__Given task__:
Could you express the entries, from their first line through the line containing "The width and", as a JSON list of strings with one string per line, skipping blank lines and leaving out the pictures?

__Entries on where items appear__:
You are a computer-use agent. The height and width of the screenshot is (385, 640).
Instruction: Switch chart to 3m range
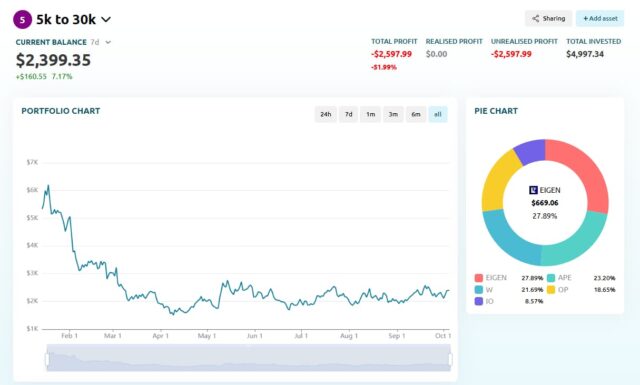pyautogui.click(x=393, y=114)
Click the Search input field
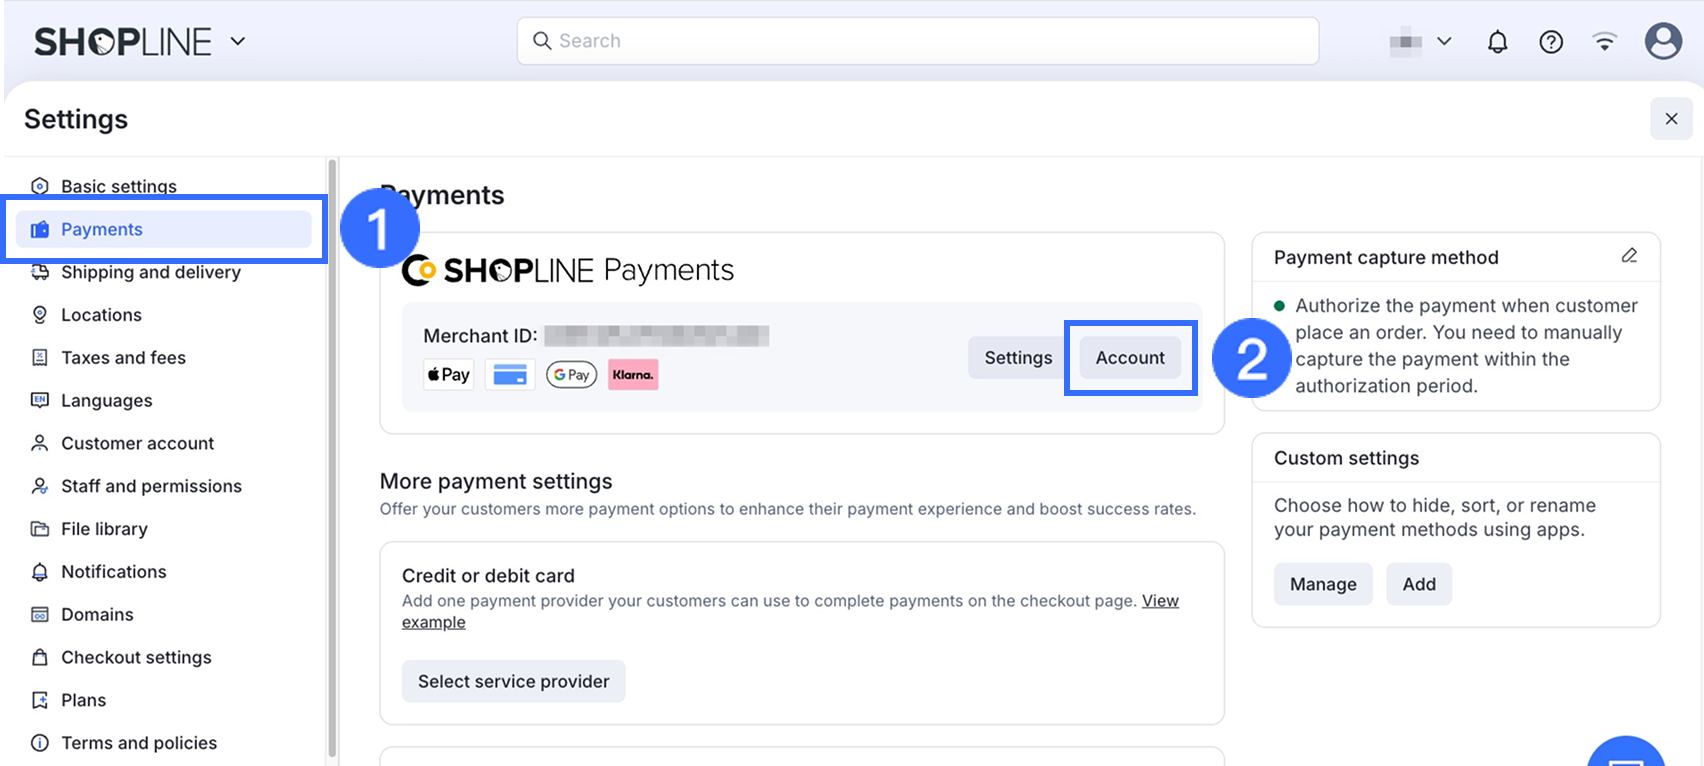The width and height of the screenshot is (1704, 766). [x=917, y=41]
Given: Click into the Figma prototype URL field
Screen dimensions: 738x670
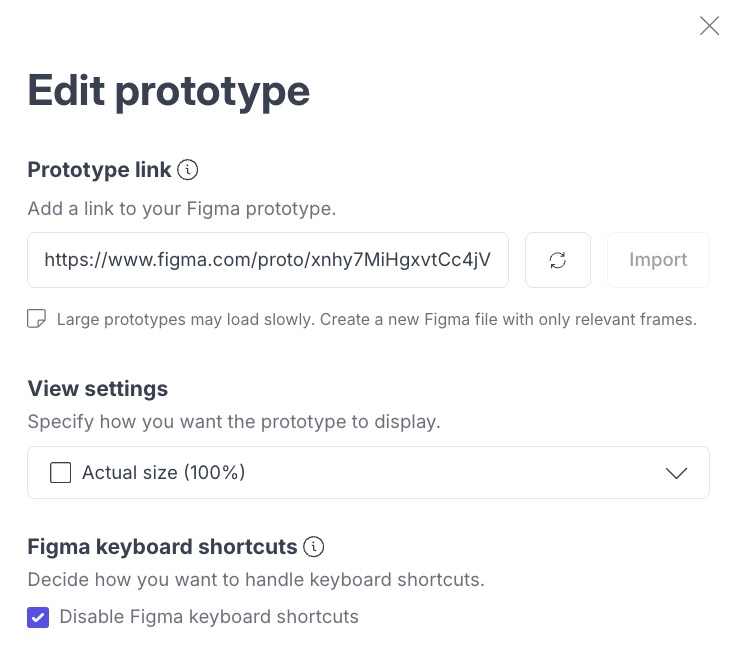Looking at the screenshot, I should click(267, 260).
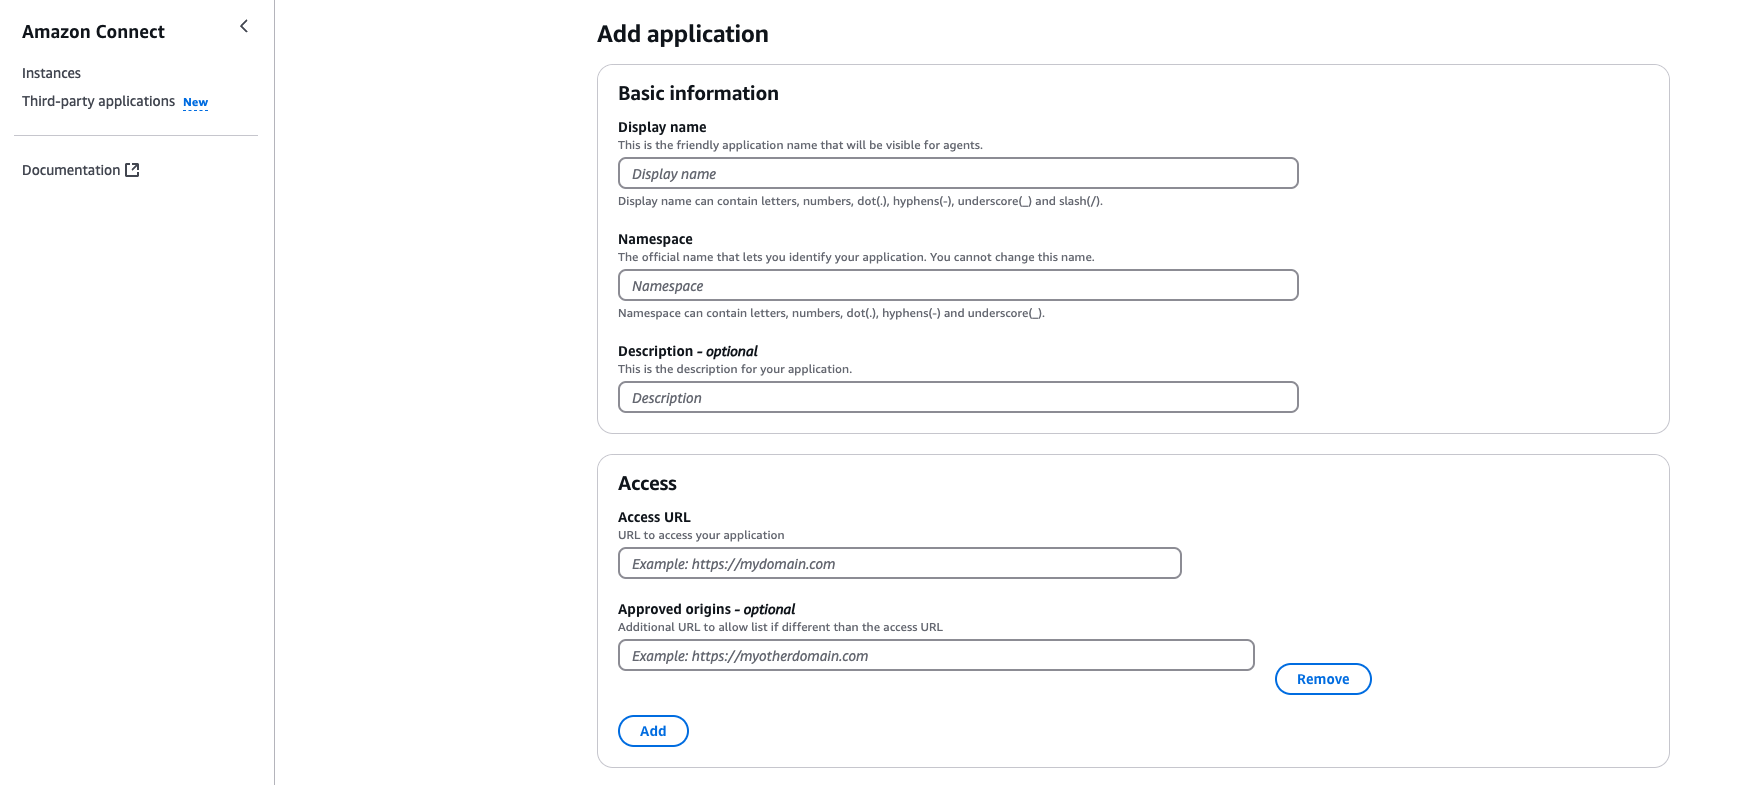
Task: Click the Access URL label
Action: coord(654,517)
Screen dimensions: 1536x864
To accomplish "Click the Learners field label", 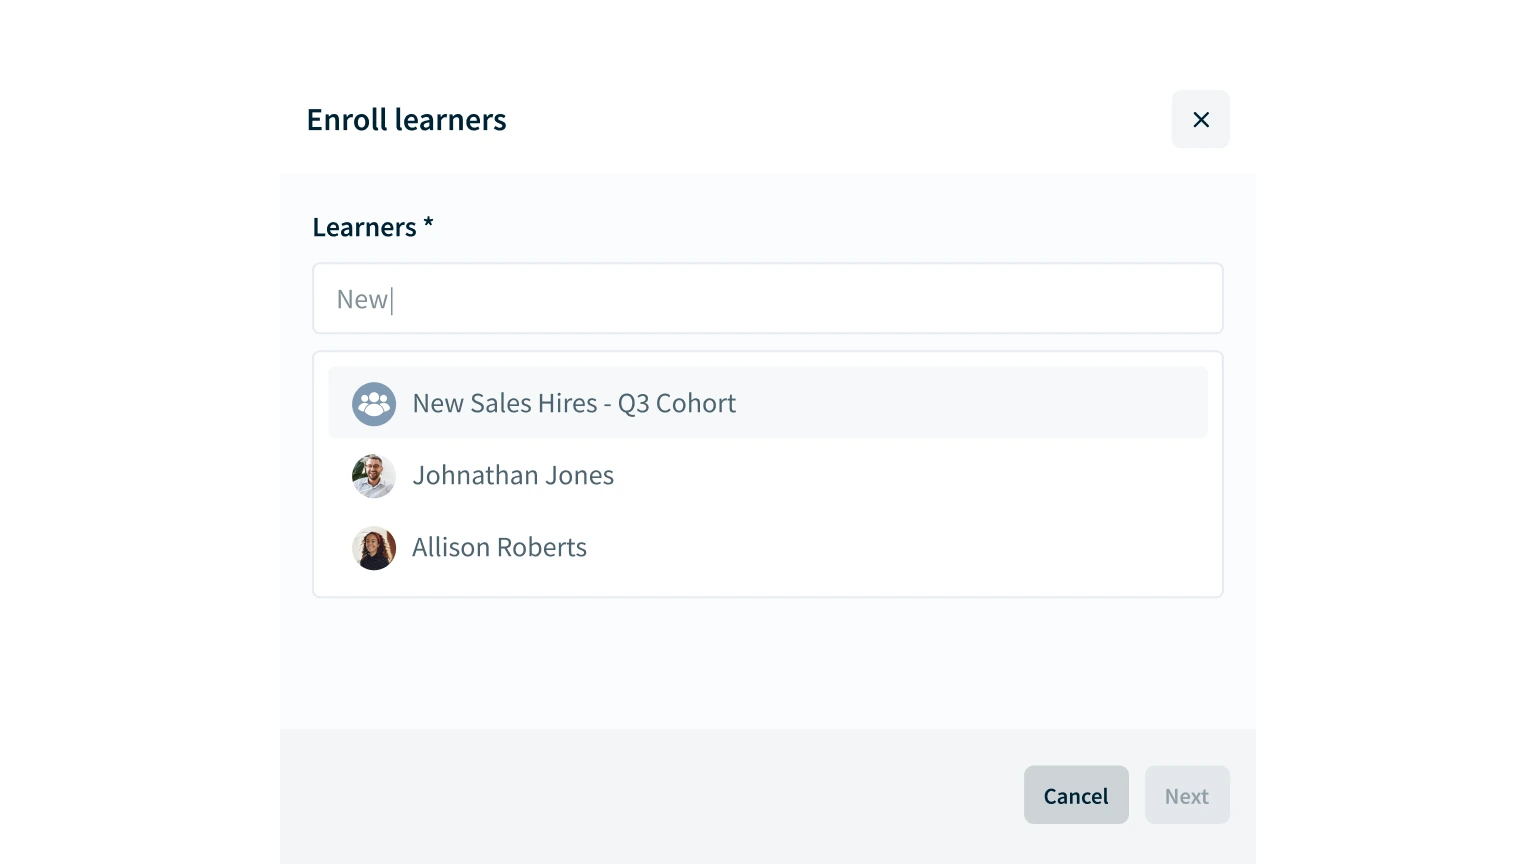I will pos(364,228).
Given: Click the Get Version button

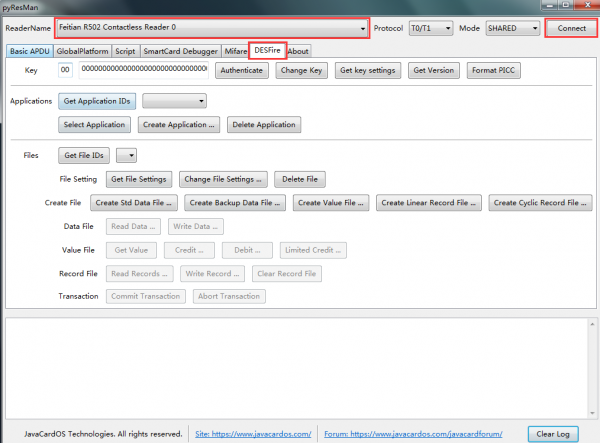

__In response__:
[
  "You are a computer-use agent. The height and width of the screenshot is (385, 640).",
  "Instruction: Switch chart to 3m range",
  "pyautogui.click(x=393, y=114)",
  "Click the Search input field",
  "The width and height of the screenshot is (1704, 766). [x=917, y=41]"
]